Serum amyloid A promotes cholesterol efflux mediated by scavenger receptor B-I

Serum amyloid A (SAA) is an acute phase protein whose expression is markedly up-regulated during inflammation and infection. The physiological function of SAA is unclear. In this study, we reported that SAA promotes cellular cholesterol efflux mediated by scavenger receptor B-I (SR-BI). In Chinese hamster ovary cells, SAA promoted cellular cholesterol efflux in an SR-BI-dependent manner, whereas apoA-I did not. Similarly, SAA, but not apoA-I, promoted cholesterol efflux from HepG2 cells in an SR-BI-dependent manner as shown by using the SR-BI inhibitor BLT-1. When SAA was overexpressed in HepG2 cells using adenovirus-mediated gene transfer, the endogenously expressed SAA promoted SR-BI-dependent efflux. To assess the effect of SAA on SR-BI-mediated efflux to high density lipoprotein (HDL), we compared normal HDL, acute phase HDL(AP-HDL, prepared from mice injected with lipopolysaccharide), and AdSAA-HDL ( HDL prepared from mice overexpressing SAA). Both AP-HDL and AdSAA-HDL promoted 2-fold greater cholesterol efflux than normal HDL. Lipid-free SAA was shown to also stimulate ABCA1-dependent cholesterol efflux in fibroblasts, in line with an earlier report (Stonik, J. A., Remaley, A. T., Demosky, S. J., Neufeld, E. B., Bocharov, A., and Brewer, H. B. ( 2004) Biochem. Biophys. Res. Commun. 321, 936 - 941). When added to cells together, SAA and HDL exerted a synergistic effect in promoting ABCA1-dependent efflux, suggesting that SAA may remodel HDL in a manner that releases apoA-I or other efficient ABCA1 ligands from HDL. SAA also facilitated efflux by a process that was independent of SR-BI and ABCA1. We conclude that the acute phase protein SAA plays an important role in HDL cholesterol metabolism by promoting cellular cholesterol efflux through a number of different efflux pathways.

WHAT YOU SHOULD DO → List every author named in the earlier report that the serum amyloid A abstract cites. Answer from the serum amyloid A abstract alone, with no outside sources.

DATA PROVIDED →

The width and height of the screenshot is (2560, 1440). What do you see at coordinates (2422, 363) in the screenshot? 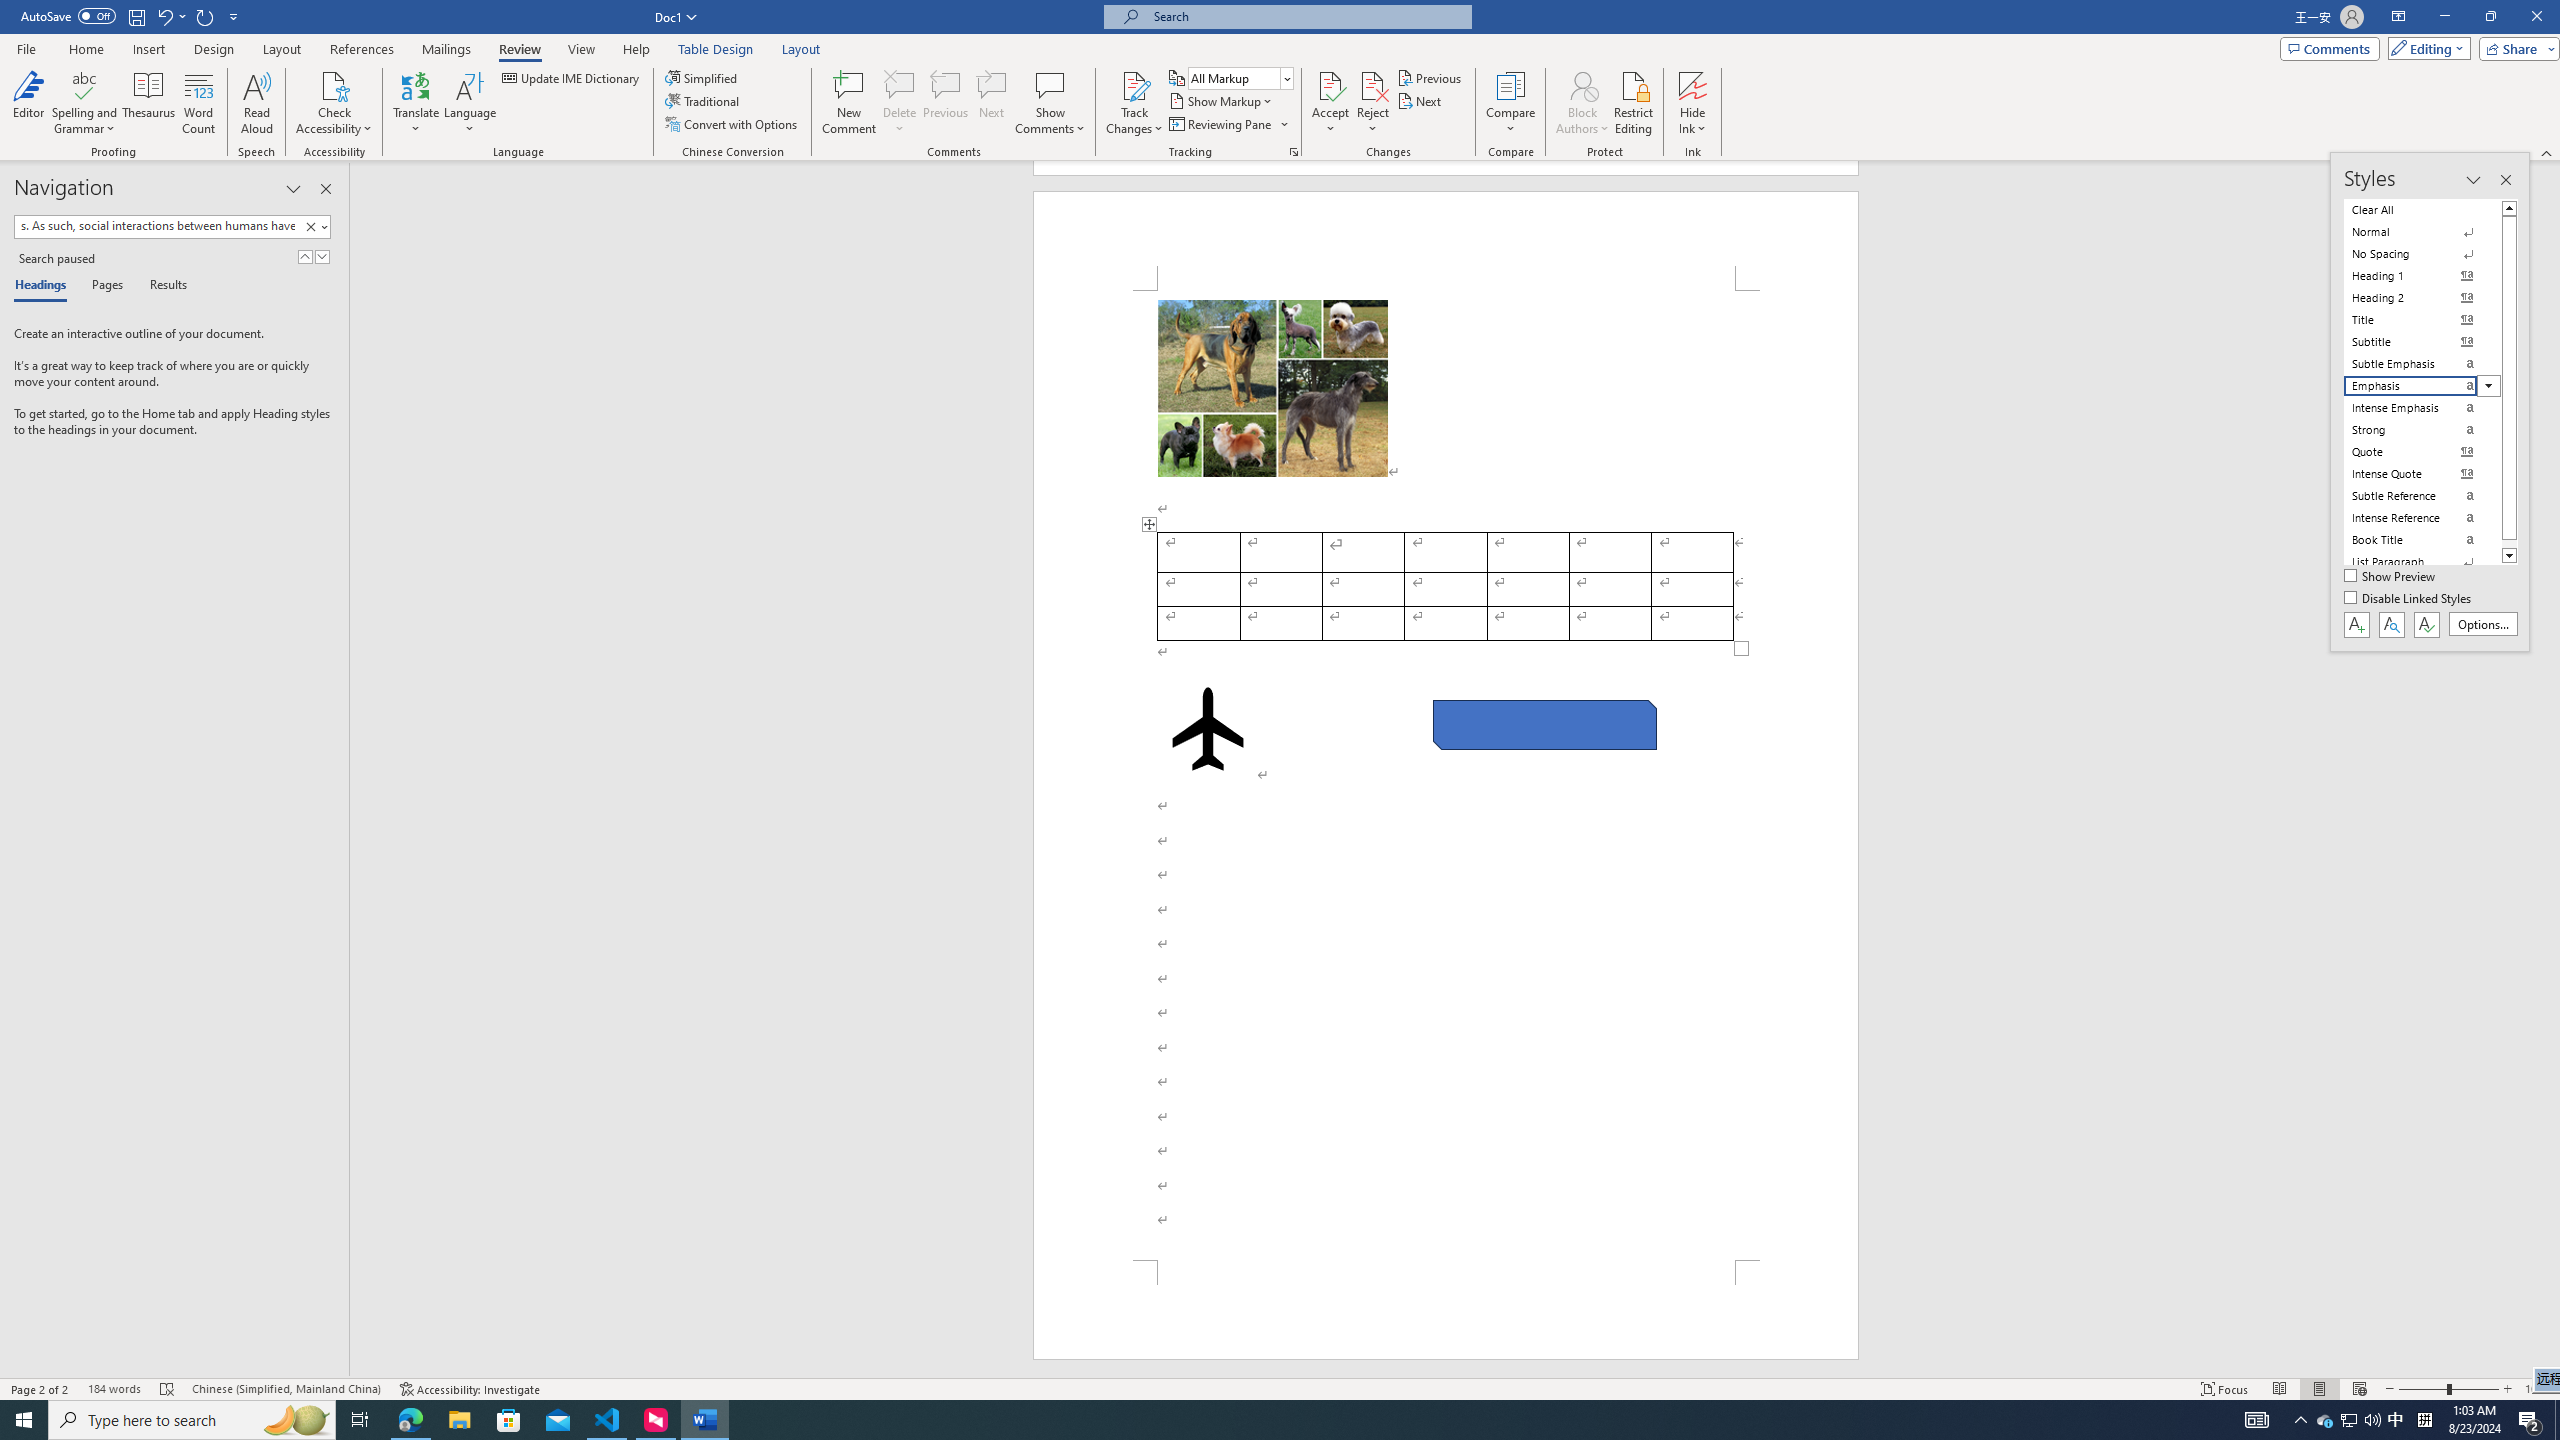
I see `'Subtle Emphasis'` at bounding box center [2422, 363].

WRITTEN ANSWER → Stonik, J. A.; Remaley, A. T.; Demosky, S. J.; Neufeld, E. B.; Bocharov, A.; Brewer, H. B.